(Collected data entries)
_ _ _
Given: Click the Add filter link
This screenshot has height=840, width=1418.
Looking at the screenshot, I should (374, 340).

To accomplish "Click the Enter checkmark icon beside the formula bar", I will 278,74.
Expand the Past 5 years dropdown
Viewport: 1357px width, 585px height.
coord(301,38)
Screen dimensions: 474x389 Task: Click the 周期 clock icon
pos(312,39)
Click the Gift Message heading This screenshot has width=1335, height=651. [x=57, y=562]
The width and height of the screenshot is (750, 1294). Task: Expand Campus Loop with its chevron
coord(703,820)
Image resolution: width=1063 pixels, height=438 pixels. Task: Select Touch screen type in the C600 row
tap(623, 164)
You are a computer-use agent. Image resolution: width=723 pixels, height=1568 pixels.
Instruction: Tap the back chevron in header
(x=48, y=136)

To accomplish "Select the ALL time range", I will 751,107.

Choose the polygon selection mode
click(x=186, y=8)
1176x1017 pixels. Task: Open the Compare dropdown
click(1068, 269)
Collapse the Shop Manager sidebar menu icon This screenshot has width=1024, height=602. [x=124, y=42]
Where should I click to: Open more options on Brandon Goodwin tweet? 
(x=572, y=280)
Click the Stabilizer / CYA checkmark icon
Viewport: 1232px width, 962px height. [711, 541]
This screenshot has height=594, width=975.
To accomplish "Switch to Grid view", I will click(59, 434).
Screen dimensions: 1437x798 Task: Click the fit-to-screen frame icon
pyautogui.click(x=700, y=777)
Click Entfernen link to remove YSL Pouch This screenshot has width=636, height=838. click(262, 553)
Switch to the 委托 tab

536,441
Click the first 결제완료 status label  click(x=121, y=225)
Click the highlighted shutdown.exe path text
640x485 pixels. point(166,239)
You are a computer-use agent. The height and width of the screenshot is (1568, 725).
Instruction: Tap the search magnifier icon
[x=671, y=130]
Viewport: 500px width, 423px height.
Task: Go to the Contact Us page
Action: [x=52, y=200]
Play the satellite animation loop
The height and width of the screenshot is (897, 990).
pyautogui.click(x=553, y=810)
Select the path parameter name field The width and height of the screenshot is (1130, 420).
_ _ _
• WHAT IS REQUIRED:
Go through the records and count every line with the word "agent"; the answer is the number alone.

• WRITTEN SOLUTION:
2